Phosphorus is a mineral people rarely think about. Sure, it’s important for bone health but it doesn’t get nearly the same press and attention as calcium and vitamin D. That’s because most of us get plenty of phosphorus in our diets from meat, milk, grains and, increasingly so, from processed food.
New population-based evidence suggests that excessive dietary phosphorus intake may lead to increased risk of cardiovascular disease and death. Where is all of this excess phosphorus in our diet coming from? Phosphate additives in processed foods…
Next to calcium, phosphorus is the second most abundant mineral in our bodies, mostly stored away as a structural component of bone. In addition to its role in bone health, phosphorus is also important for metabolism of carbs and fat, kidney function and nerve transmission.
Adults 19 years and older are currently recommended to consume 700 mg per day based on the RDA (1), yet current intake levels far exceed this and have risen ~ 15% in the last 20 years (1,2). Historically, concerns related to elevated phosphorus intake have been limited to patients with kidney disease – when the kidneys are not functioning, phosphorus cannot be eliminated and blood levels rise.
The negative impact of high phosphorus levels in kidney failure patients on dialysis is well-known, namely the calcification of blood vessels leading to profound cardiovascular disease and increased mortality risk (3). But could excessive phosphorus intake potentially have the same consequences for otherwise-healthy individuals?

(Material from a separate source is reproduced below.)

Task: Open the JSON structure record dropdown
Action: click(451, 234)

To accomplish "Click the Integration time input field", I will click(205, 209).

In a recent issue of the American Journal of Clinical Nutrition, Chang et al. (2) published data taken from the NHANES indicating an increased risk of all-cause mortality when phosphorus intake rose above 1400 mg per day, double the current RDA.

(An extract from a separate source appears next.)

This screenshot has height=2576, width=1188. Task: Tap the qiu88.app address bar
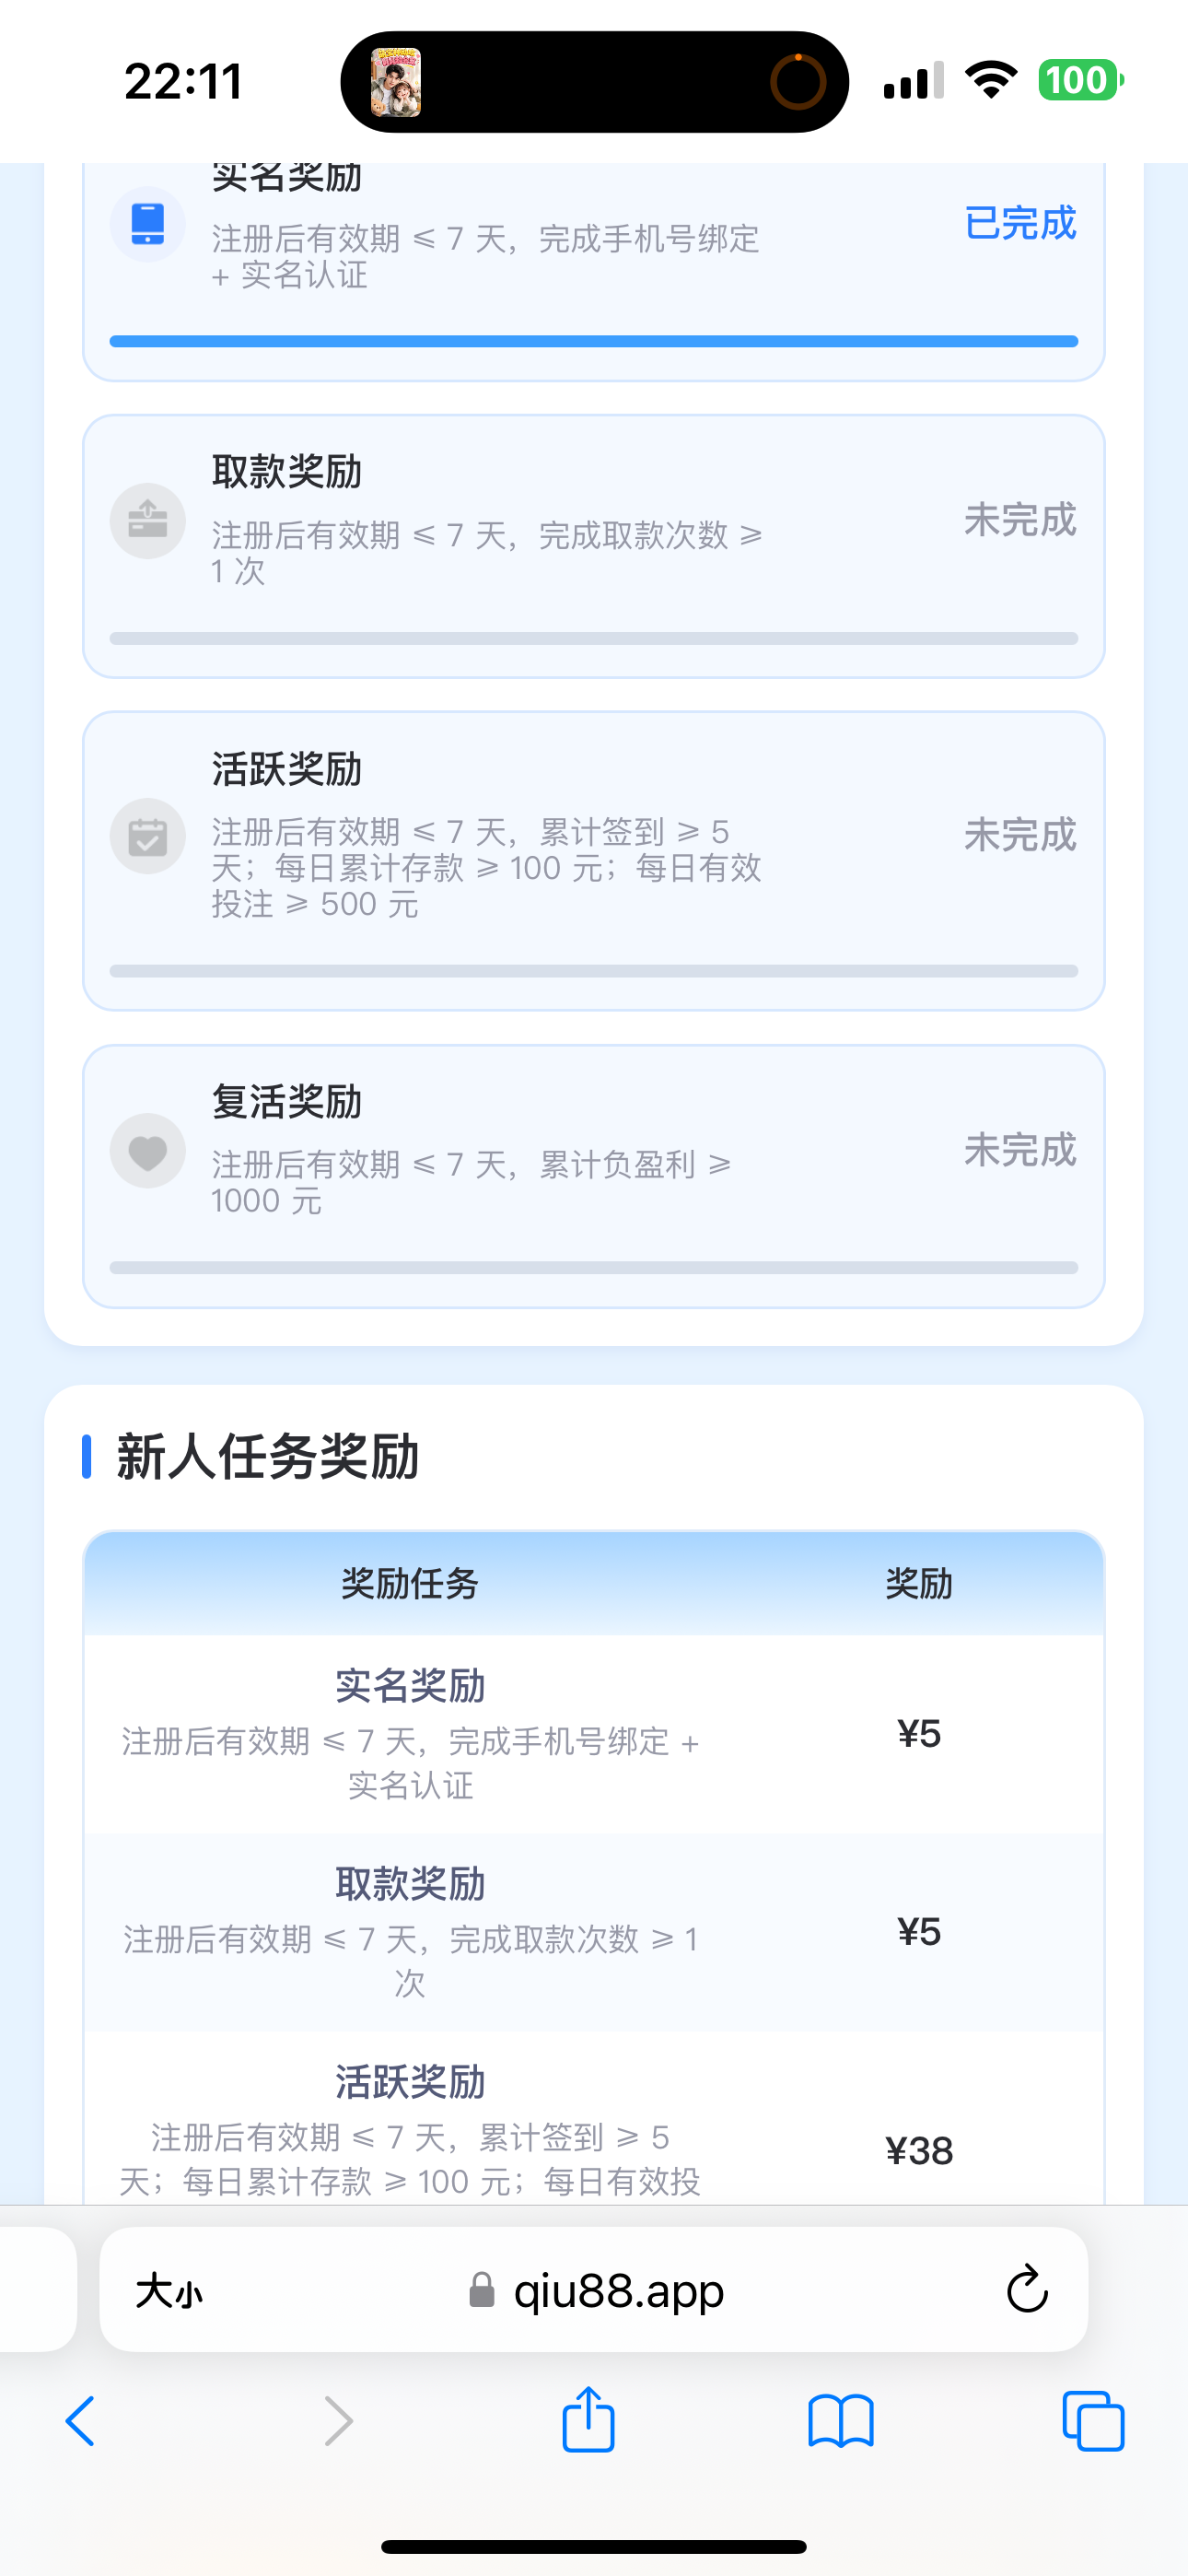594,2289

Similarly, high blood phosphorus levels have been linked to increased risk of cardiovascular disease and the presence of sub-clinical atherosclerosis in healthy individuals, particularly men (3).
Increasingly, experts are voicing concerns that phosphorus intakes exceeding nutrient needs are damaging our cardiovascular health (5). And they are not concerned about the phosphorus found in a glass of skim milk!
There are two distinct sources of phosphorus in the diet – organic, which is found naturally in food, and inorganic, which is present as phosphate additives.
Organic phosphorus. Food sources of organic phosphorus include sources of protein like meat, eggs, milk and legumes, as well as whole grains. Fruits and vegetables contain negligible phosphorus. Absorption of organic phosphorus, however, varies depending upon source. Approximately 40 – 60% of organic phosphorus is absorbed from animal products, whereas less than 50% is absorbed from plant source because of phytates (1).
Inorganic phosphorus. Over 50% of processed food items on grocery store shelves have phosphate additives on the ingredient list. Why are phosphate additives so widespread? They have many uses: emulsifers, stabilizers, leavening agents, flavour enhancers and acidulants. They are also absorbed at roughly 100%, so a little bit goes a long way in terms of phosphorus intake.
Common phosphate additives include phosphoric acid, calcium phosphate and sodium phosphate. For a complete list of phosphate additives, check out the International Food Additives Council “Phosphates Use in Foods”.
No Baloney’s advice? No need to shy away from whole, unprocessed lean meats, dairy, legumes, nuts or whole grains… just reduce your intake of processed foods, of course! Processed foods may offer convenience, but they also offer unhealthy amounts of many nutrients – think fat, salt and sugar, just to name a few. It appears as if we can add phosphate additives to this list as well.
This is one place where a food label will not help you – phosphorus IS NOT listed on the Nutrition Facts table – you need to go right to the ingredient list. Look for anything with “phos-“ on the ingredient list to pick out the phosphate additives.
The European Food Safety Authority just reviewed phosphate additive safety at the prompting of health groups (5). Although they concluded that consistent evidence was lacking, they acknowledge that more long-term safety research is needed. Keep in mind, getting harmful food ingredients banned is a SLOW process – case in point, trans fats were introduced in vegetable shortening in 1911 and are finally on their way out…
- Institute of Medicine. Food and Nutrition Board. Dietary Reference Intakes for Calcium, Phosphorous, Magnesium, Vitamin D, and Fluoride. National Academy Press, Washington, DC, 1997.
- Chang AR, et al. High dietary phosphorus intake is associated with all-cause mortality: results from NHANES III. Am J Clin Nutr 2013; [epub ahead of print].
- Onusfrak SJ, et al. Phosphorus levels are associated with subclinical atherosclerosis in the general population. Atherosclerosis 2008; 199:424-31.
- Calvo MS, Uribarri J. Public health impact of dietary phosphorus excess on bone and cardiovascular health in the general population. Am J Clin Nutr 2013; 98:6-15.
- European Food Safety Authority. Assessment of one published review on health risks associated with phosphate additives in food. EFSA Journal 2013;11(11):3444.